#### 次の課題
**1.** 町田の事件に関する文章から、「2005.11.14(11.15補足)」から「間にしていたとみられている。」までを、両端も含めて一字一句変えずに引用してください。
**2.** 町田の事件に関する文章によると、自宅で刺し殺されていた女生徒を発見したのは誰ですか?
**3.** 町田の事件に関する文章を、最後の文の後から書き進めてください。

心理学 総合案内 こころの散歩道/ 犯罪心理学 /少年犯罪の心理 /町田女子高生殺害事件  (新潟青陵大学・碓井真史)

「ふつうの家庭から生まれる犯罪者」

少年犯罪の心理
町田女子高生殺害事件の
犯罪心理学

支えを失った少年
愛されたかった少年

2005.11.14(11.15補足)

事件のあらまし

 2005年11月11日朝、東京都町田市の高校1年生の女生徒(15)が自宅で刺し殺されていたのを仕事から帰宅した母親が発見した。被害者には50か所以上の刺し傷があった。10日夕方近所の住民が大きな物音や叫び声を聞いていた。
 警察は、12日未明、同じ高校に通う16歳の少年を逮捕した(この時間の逮捕は少年事件では異例)。二人は同じ団地内に住む幼なじみで、小中学校も同じだった。二人の間には交際していた関係などはないが、少年は「小中学校時代は同級生だったのに、高校になってから急に冷たくなったのでやりました」と供述している。
その後の調べによると、二人はほとんど会話したことはなく、中学3年になり、励ましの言葉を何度かかけてもらった程度だったようである。それにもかかわらず、少年は二人の間に交際があったかのような話を周囲の人間にしていたとみられている。

#### データ行
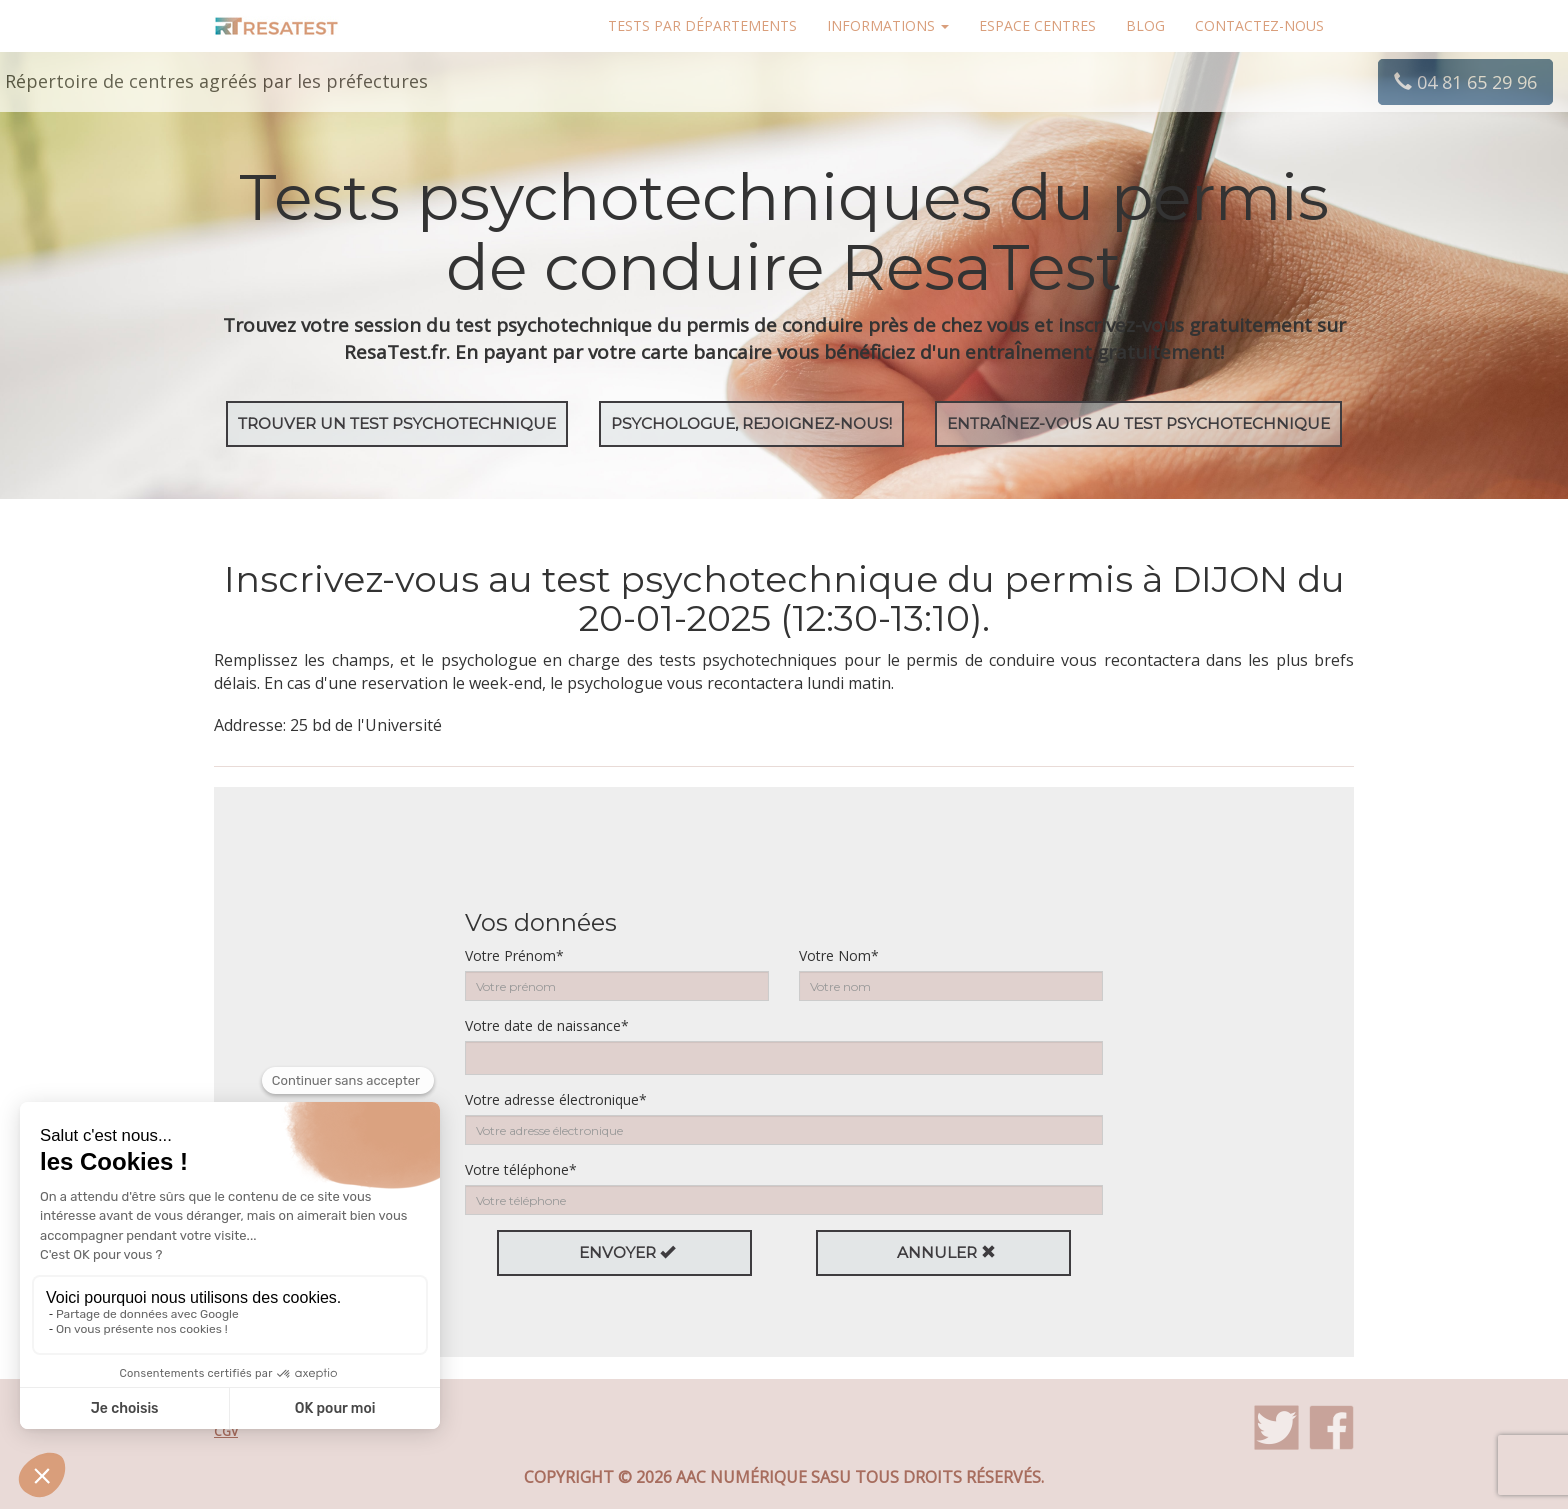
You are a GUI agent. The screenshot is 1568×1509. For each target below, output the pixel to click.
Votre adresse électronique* (556, 1099)
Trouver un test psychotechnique (397, 423)
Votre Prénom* (514, 955)
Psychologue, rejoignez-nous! (751, 423)
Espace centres (1037, 25)
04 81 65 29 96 (1465, 82)
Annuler (946, 1252)
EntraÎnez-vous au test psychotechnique (1138, 423)
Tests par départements (702, 25)
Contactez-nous (1259, 25)
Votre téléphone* (521, 1169)
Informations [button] (888, 25)
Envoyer (627, 1252)
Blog (1145, 25)
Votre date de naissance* (547, 1025)
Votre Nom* (839, 955)
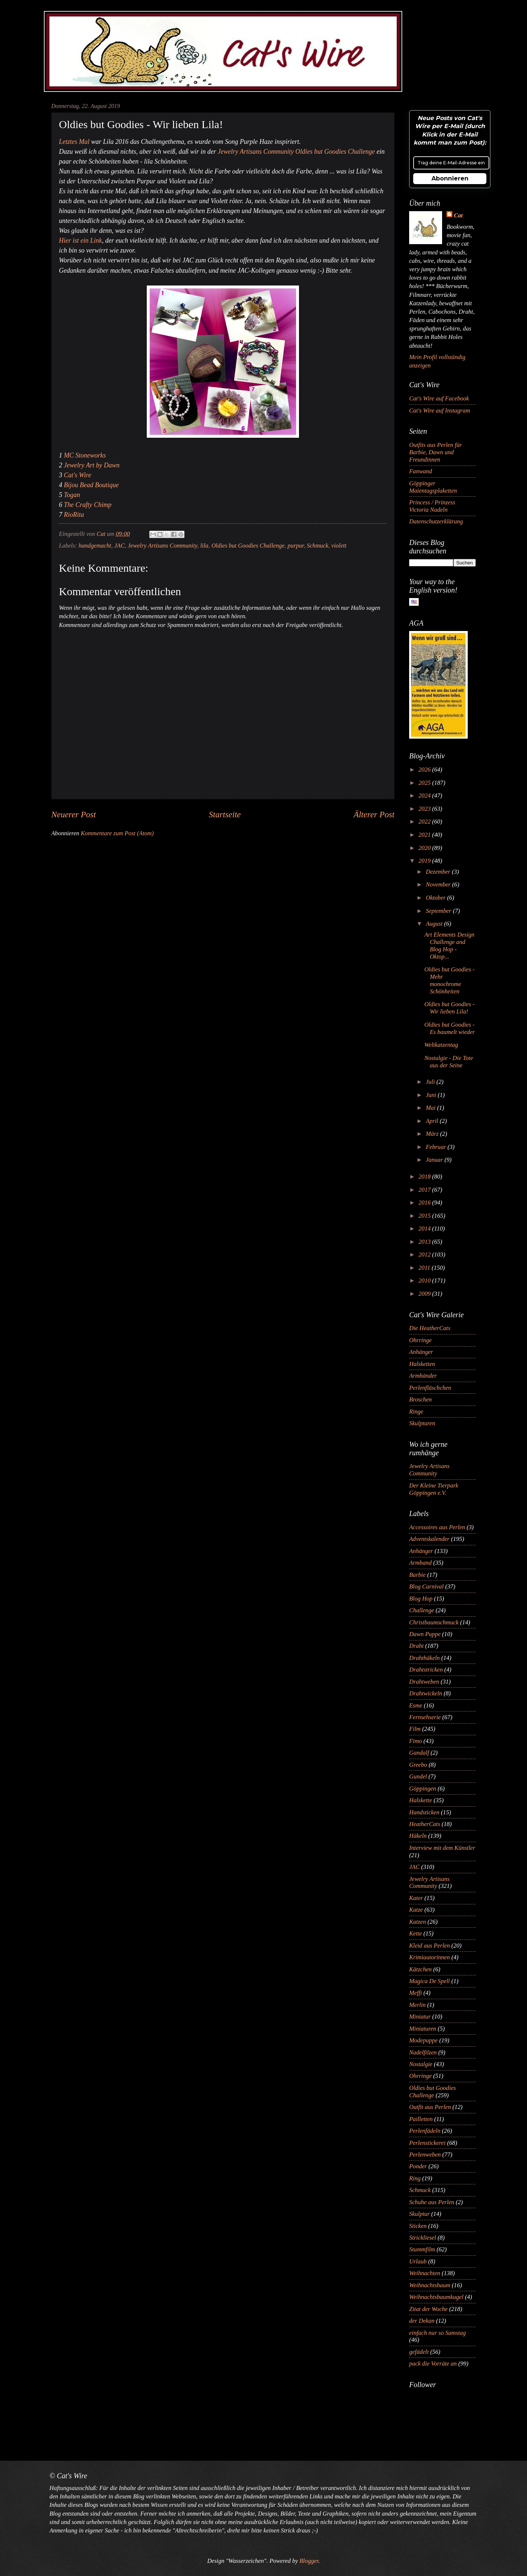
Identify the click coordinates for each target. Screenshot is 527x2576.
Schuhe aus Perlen (431, 2202)
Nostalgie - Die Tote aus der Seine (448, 1061)
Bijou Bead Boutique (91, 485)
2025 (425, 782)
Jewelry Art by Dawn (92, 465)
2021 (425, 834)
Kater (416, 1897)
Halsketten (422, 1363)
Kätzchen (420, 1969)
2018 (425, 1176)
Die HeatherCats (430, 1328)
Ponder (418, 2166)
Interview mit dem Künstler (442, 1847)
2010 (425, 1280)
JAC (119, 545)
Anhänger (421, 1351)
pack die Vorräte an (433, 2363)
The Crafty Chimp (88, 504)
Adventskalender (429, 1538)
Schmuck (317, 545)
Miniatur (420, 2016)
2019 (425, 860)
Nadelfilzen (423, 2052)
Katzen (417, 1921)
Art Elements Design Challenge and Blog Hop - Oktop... (449, 945)
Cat (458, 215)
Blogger (308, 2560)
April (433, 1120)
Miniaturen (422, 2028)
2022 (425, 821)
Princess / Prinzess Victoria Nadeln (432, 506)
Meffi (415, 1992)
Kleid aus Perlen (429, 1945)
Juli (431, 1081)
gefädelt (419, 2351)
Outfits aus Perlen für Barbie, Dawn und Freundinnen (435, 452)
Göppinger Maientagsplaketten (433, 487)
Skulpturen (422, 1423)
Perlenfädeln (424, 2130)
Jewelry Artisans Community (162, 545)
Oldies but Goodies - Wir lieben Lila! (449, 1008)
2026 (425, 769)
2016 (425, 1202)
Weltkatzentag (441, 1044)
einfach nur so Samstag (437, 2332)
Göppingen (422, 1788)
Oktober (436, 897)
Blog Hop (421, 1598)
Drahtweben (424, 1681)
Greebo (418, 1764)
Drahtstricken (426, 1669)
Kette (415, 1933)
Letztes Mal (74, 141)
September (439, 910)
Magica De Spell (429, 1981)
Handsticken (424, 1812)
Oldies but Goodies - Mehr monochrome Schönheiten (449, 980)
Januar (435, 1159)
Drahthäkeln (424, 1657)
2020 (425, 847)
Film (415, 1728)
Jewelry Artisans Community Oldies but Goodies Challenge (296, 151)
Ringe (416, 1411)
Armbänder (423, 1375)
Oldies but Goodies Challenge (248, 545)
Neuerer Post (73, 814)
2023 (425, 808)
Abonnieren (449, 178)
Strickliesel (422, 2237)
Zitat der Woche (428, 2309)
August (435, 923)
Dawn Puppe (425, 1634)
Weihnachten (424, 2273)
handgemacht (95, 545)
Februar (436, 1146)
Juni (432, 1094)
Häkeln (418, 1835)
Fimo (415, 1740)
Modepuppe (423, 2040)
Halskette (420, 1800)
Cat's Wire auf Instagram (439, 410)
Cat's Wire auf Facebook (439, 398)
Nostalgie (420, 2064)
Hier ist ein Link (80, 240)
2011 (425, 1267)
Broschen (420, 1399)
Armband (420, 1562)
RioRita (74, 514)
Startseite (225, 814)
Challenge (421, 1610)
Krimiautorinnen (429, 1957)
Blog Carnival (426, 1586)
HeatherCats (424, 1824)
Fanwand (420, 471)
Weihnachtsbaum (429, 2285)
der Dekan (421, 2320)
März (433, 1133)
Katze (416, 1909)
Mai (431, 1107)
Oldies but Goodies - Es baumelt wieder (449, 1028)
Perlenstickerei (427, 2142)
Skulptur (419, 2213)
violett (338, 545)
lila (204, 545)
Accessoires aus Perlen (437, 1527)
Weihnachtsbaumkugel (436, 2296)
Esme (415, 1705)
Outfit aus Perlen (430, 2106)
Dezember (439, 871)
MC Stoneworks (85, 455)
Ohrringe (420, 1340)
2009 (425, 1293)
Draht (416, 1645)
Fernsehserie (425, 1717)
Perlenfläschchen (430, 1387)
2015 (425, 1215)
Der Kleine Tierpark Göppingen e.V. (433, 1489)
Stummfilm (422, 2249)
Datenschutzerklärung (436, 521)
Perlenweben (425, 2154)
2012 (425, 1254)
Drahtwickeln (425, 1693)
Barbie (417, 1574)
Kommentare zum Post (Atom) (117, 833)
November (439, 884)
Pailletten (421, 2119)
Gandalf (419, 1752)
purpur (296, 545)
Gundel (418, 1776)
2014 (425, 1228)
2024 (425, 795)
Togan (72, 495)
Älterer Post (374, 814)
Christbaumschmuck (434, 1622)
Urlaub (418, 2261)
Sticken (418, 2225)
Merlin (417, 2004)
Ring (415, 2178)
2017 (425, 1189)
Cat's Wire (77, 475)
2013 (425, 1241)
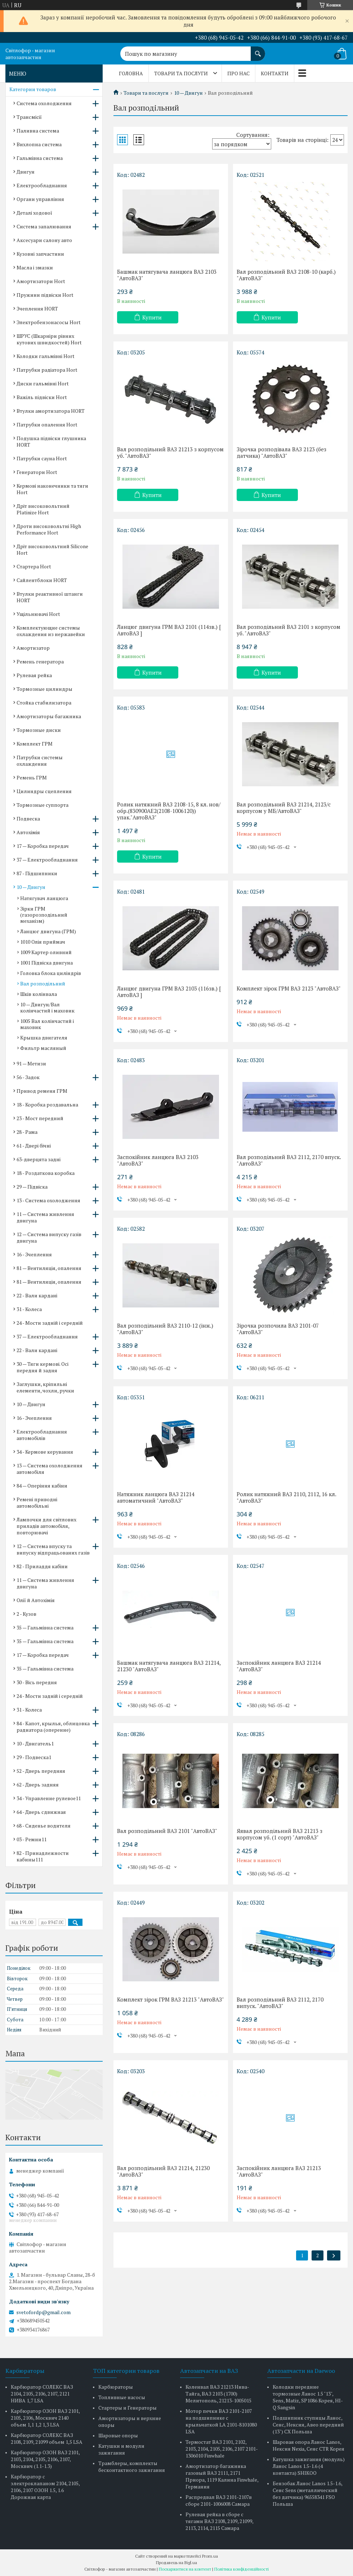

#### 解答一覧
**1.**
2005.11.14(11.15補足)

事件のあらまし

 2005年11月11日朝、東京都町田市の高校1年生の女生徒(15)が自宅で刺し殺されていたのを仕事から帰宅した母親が発見した。被害者には50か所以上の刺し傷があった。10日夕方近所の住民が大きな物音や叫び声を聞いていた。
 警察は、12日未明、同じ高校に通う16歳の少年を逮捕した(この時間の逮捕は少年事件では異例)。二人は同じ団地内に住む幼なじみで、小中学校も同じだった。二人の間には交際していた関係などはないが、少年は「小中学校時代は同級生だったのに、高校になってから急に冷たくなったのでやりました」と供述している。
その後の調べによると、二人はほとんど会話したことはなく、中学3年になり、励ましの言葉を何度かかけてもらった程度だったようである。それにもかかわらず、少年は二人の間に交際があったかのような話を周囲の人間にしていたとみられている。

**2.** 仕事から帰宅した母親です。

**3.**
 少年は逃げ惑う少女を30分にもわたって追いまわし、切りつけたもよう。逮捕後も落ち着いている。被害者の家庭は母娘の二人家族だった。
***

少年の姿

とてもまじめでおとなしいタイプ。他の生徒が掃除をサボっていても、一人で掃除をするタイプ。小学校時時代は野球少年で、明るい様子も見られたが、次第に友達との関係も薄くなっていたようです。大人から見れば、何の問題もない、ふつうの子。

マスコミのインタビューに答えている周囲の少年たちは、「あいつはマジメだ」と、否定的な意味合いを込めて語っているように感じられました。

中学2年生のときに、父親が死亡します(父親が亡くなってから様子が変わったと語る人もいます)。


少年の文章

【小学校の卒業文集】
「好きなスポーツは野球です。守り内野は、ファーストで、外野はライト、センター、レフト、全部やっています。」
「勝利の夢は野球選手になることです。」
自分は何でもできると感じている子どもらしい万能感を感じます。ただ、同じ卒業文集の中で、こんな部分もあります。
「もしも生まれ変わったら」という質問への答えとして
「サメになってみたいです。なぜなら強いからです」と答えています。

もっと強くなりたいというのは、小学生の男の子としては自然でしょう。ただ、もし生まれ変わってもっと強くなりたいと言うのであれば、たとえば、「王様」とか「ウルトラマン」とかを思いつくかもしれません。あるいはどうぶつなら、まずは「ライオン」でしょう。あるいは、もっと孤独で強い存在なら「トラ」でしょう。
それが、「サメ」であるのは、すこし珍しいと思います。
ライオンは、百獣の王のイメージです。家来が仲間がたくさんいるでしょう。強い猛獣ですが、子どもには優しいでしょう。太陽が輝くアフリカのサバンナにいるのが、ライオンです。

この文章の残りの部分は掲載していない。